Comedians bring laughs to Catholic venues

By Michelle Martin | Staff writer
Wednesday, March 15, 2023

Carl Kozlowski (Photo provided)

Carl Kozlowski seems to have lived a multitude of lives, and he’s spent most of them trying to make people laugh.

Now he’s one of the founders of Catholic Laughter, a company that offers comics to perform live at Catholic venues from parish and school fundraisers to festivals and young adult events.

Dozed and Confused book coverBorn in California, he spent some of his early childhood in the Chicago area before his family moved to Arkansas. That was where he went on his first comedy “tour”: His first grade teacher sent him to visit the second, third and fourth grade classes of St. Edward Catholic School in Little Rock to read aloud a story that he wrote, about a cat and a dog that dressed up as police and went on a crime spree, because she thought it was hilarious.

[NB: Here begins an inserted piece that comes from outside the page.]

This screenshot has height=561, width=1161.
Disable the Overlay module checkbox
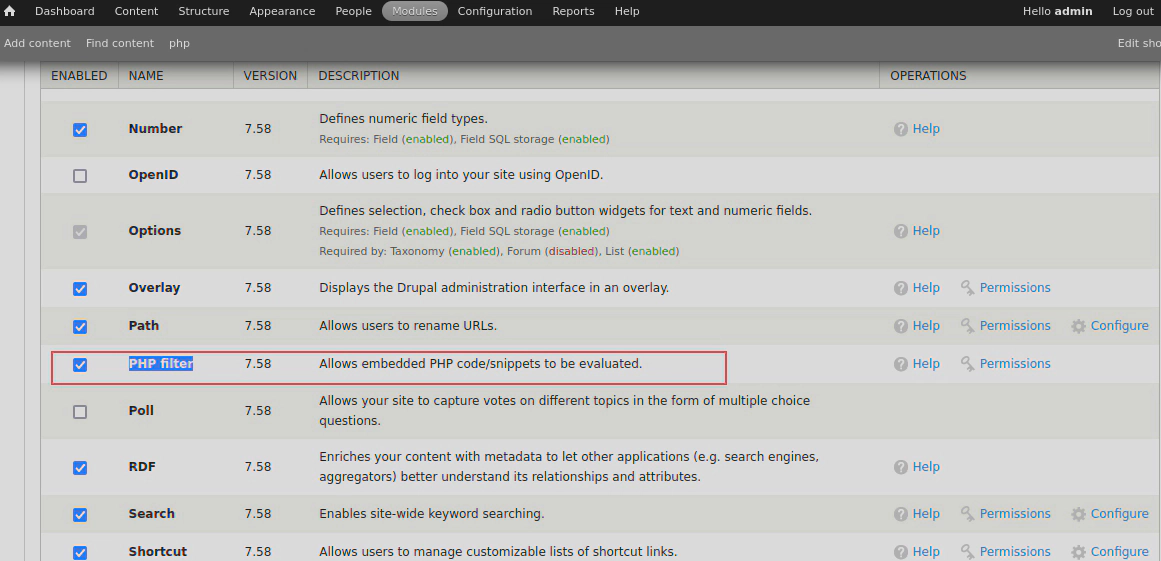(x=80, y=289)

The fourth grade, he said, was kind of a tough audience for a first grader.

“I was so scared I had to ask the teacher what one of the words I wrote was,” he said. “But they all laughed.”

He returned to Chicago in his 20s to study improv at Second City, then developed a stand-up act. While he lived in the city, he worked briefly for the Chicago Tribune and for the alternative weekly Newcity, where he wrote about doing things such as dressing in a dinosaur costume to try to sell macaroni and cheese on Michigan Avenue.

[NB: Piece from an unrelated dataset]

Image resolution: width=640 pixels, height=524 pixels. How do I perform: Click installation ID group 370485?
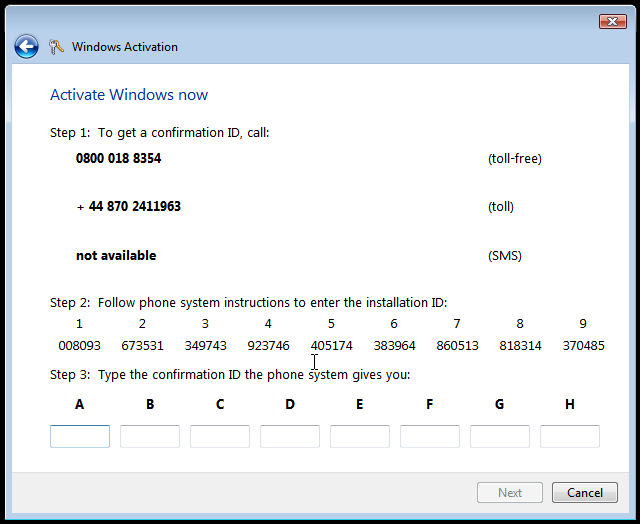pos(583,346)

The experience was not good, he said, because some people were less than kind, including teenagers who apparently thought punching the inflatable costume wouldn’t hurt the human inside it. But it made for a funny story.

“I love to laugh,” he said. “And I love to make people laugh. And God gave me a good memory for details.”

Later, he went to California, working as an arts and entertainment writer, performing in comedy clubs, recording a podcast, hosting a radio show and writing a TV pilot “Dozed and Confused.”

He also has a book available in print, electronic and audio formats on Amazon, “Dozed and Confused: Tales from a Nutty, Narcoleptic Life,” telling stories of his life as a functional narcoleptic.

During the COVID-19 pandemic, he moved back to Arkansas to be close to his family and was able to get treatment for the sleep apnea that caused him to be so exhausted he would fall asleep at inappropriate times.

Now he and his Catholic Laughter business partner Scott Vinci are pitching comedy acts to parishes and dioceses around the country, including in Chicago. Catholic Laughter is slated to be part of two-day “Smells and Bells” comedy festival at the Athenaeum Center for Thought and Culture in September.

Vinci, who met Kozlowski when both were in Chicago more than 20 years ago, said that Catholic institutions seemed like an untapped market for comedy when both were working in Los Angeles before the pandemic. They started by doing coffee hours after Mass at Christ the King Parish, and soon found neighborhood residents who had never been to the church dropping in.

“In that way, it was almost an evangelization thing,” Vinci said.

“We called it ‘Sunday Funnies,’” said Father Don Woznicki, a priest of the Archdiocese of Chicago who was ministering at Los Angeles’ Christ the King Parish at the time. Now associate pastor of St. Mary of the Lake-Our Lady of Lourdes Parish in Chicago, Woznicki said comedy in Catholic venues works on a practical level, a theological level and on a psycho-emotional level.

In Los Angeles, the comedy events grew from about 50 people having coffee and donuts and giving a free-will offering after Mass to two evening fundraisers that drew close to 300 people and helped raise funds for a neighboring parish’s homeless shelter, Woznicki said.

Comics enjoyed doing sets of what Woznicki called “smart, witty” comedy, without veering into the base or the profane, he said.

“From a theological level, God has a sense of humor,” Woznicki said. “What is a sense of humor but seeing through the serious things to what’s important? It’s kind of like Day of the Dead that’s celebrated in the Hispanic community, where they make cakes and cookies and put skeletons on them. They’re laughing at death, because they know we have salvation. They’re not letting the seriousness of death rob them of their joy.”

And, Woznicki said, good comedy makes people feel good.

“Laughing is a great therapeutic,” he said. “It relieves tension. It’s exponential when you bring in a group of people and they’re laughing together.”

Vinci and Kozlowski said doing Catholic humor is more than working “clean,” meaning they don’t use obscenities or sexual content to get laughs.

“We try to poke a little gentle fun,” Vinci said. “We want to bring a sense of community. Those people are in the community and they’re all Catholic and they get the Catholic joke.”